Der Sound ist von der ersten Sekunde an gut, was der Stimmung sehr zuträglich ist. Die erste Überraschung in der Setlist lässt dann auch nicht lange auf sich warten: Der „Nightrider“ von der ersten, selbstbetitelten EP der Band aus dem Jahr 1983 fegt durchs Turock. Genau das hatte ich im Vorfeld gehofft, dass die Band die eine oder andere Perle ausgräbt, die man nicht so oft live hört.
Mich wundert es jedes Mal, wenn ich Todd La Torre höre, was für eine kraftvolle Stimme der Mann aus seinem doch eher schmalen Körper herausholt. Und dass er mehr als nur ein Erstz für Geoff Tate ist, hat er mittlerweile auch mehrfach unter Beweis gestellt.

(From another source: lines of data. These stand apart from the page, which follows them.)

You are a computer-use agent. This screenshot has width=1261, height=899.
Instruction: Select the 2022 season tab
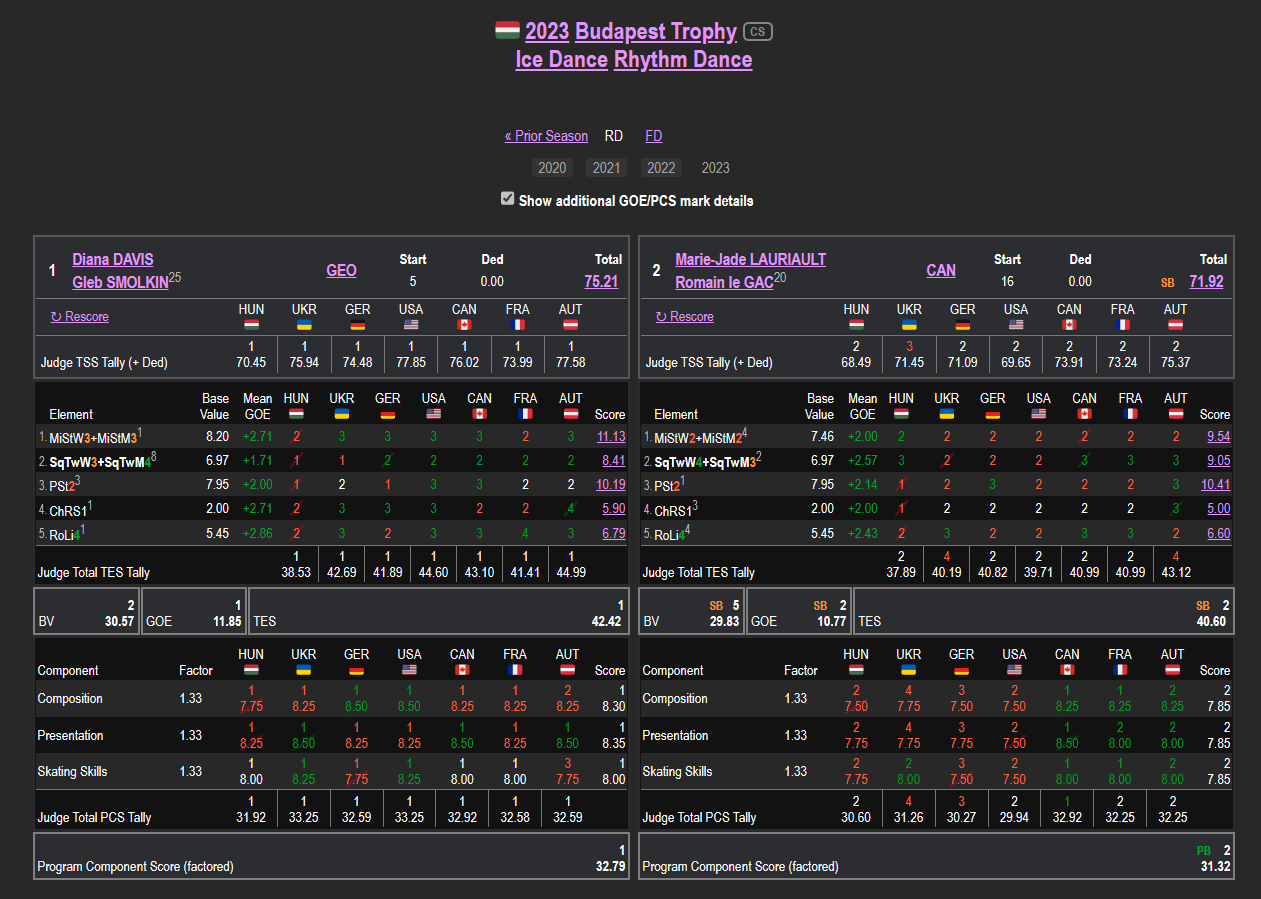click(x=661, y=168)
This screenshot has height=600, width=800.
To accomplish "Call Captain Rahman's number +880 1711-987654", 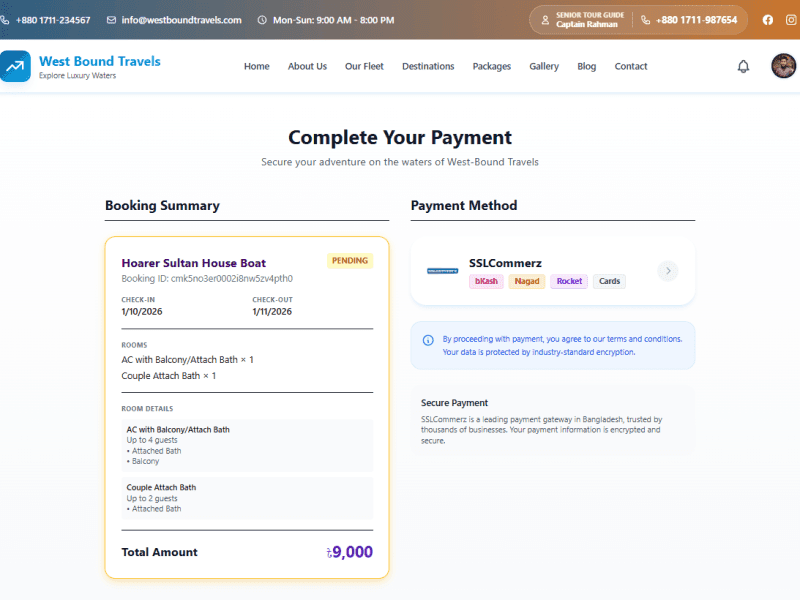I will click(x=696, y=20).
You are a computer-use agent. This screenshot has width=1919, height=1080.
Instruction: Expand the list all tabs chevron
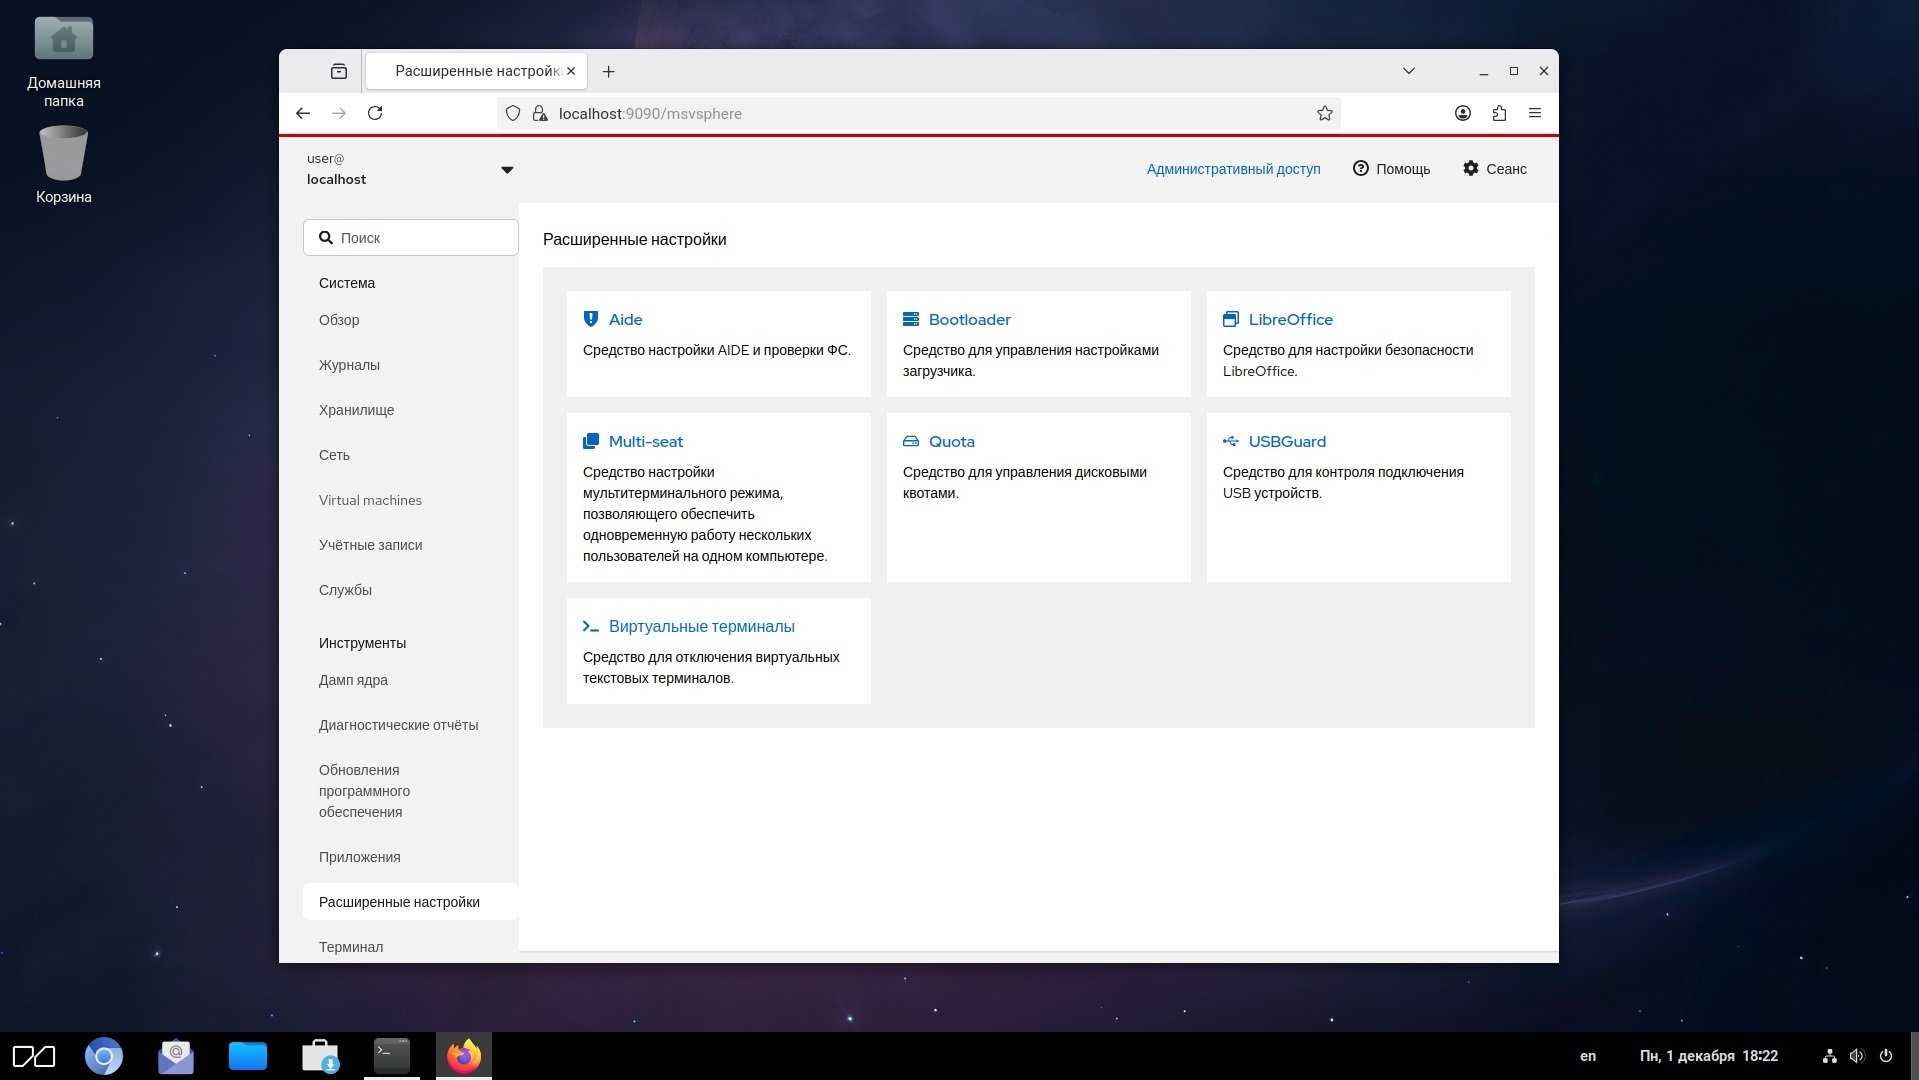click(1408, 71)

Es folgt „Speak“ und an den Reaktionen im Publikum kann man erkennen, dass viele gerade die Songs vom wohl auch heute noch richtungsweisendsten Konzeptalbum im Metal, „Operation Mindcrime“, hören wollen. Ich weiß, ich krieg schnell eine Gänsehaut, gerade wenn ich Bands sehe, die ich schon über so viele Jahre gerne höre. Hier kündigt sich gerade die erste an.

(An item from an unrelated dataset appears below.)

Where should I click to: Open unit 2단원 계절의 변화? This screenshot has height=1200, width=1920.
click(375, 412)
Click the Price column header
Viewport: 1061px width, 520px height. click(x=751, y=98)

Mit „Whisper“ vom „Rage For Order“ Album und den beiden Tracks „En Force“ und „Warning“ von "The Warning" greifen Todd und Co. wieder ganz tief in die Schatzkiste, bevor sie sich und dem Publikum mit der genialen Ballade „Silent Lucidity“ eine kurze Verschnaufpause gönnen. Hier kann man auch schön sehen, dass sehr viele Old-School-Fans da sind, denn es werden sympathischer Weise so gut wie keine Handydisplays hoch gehalten.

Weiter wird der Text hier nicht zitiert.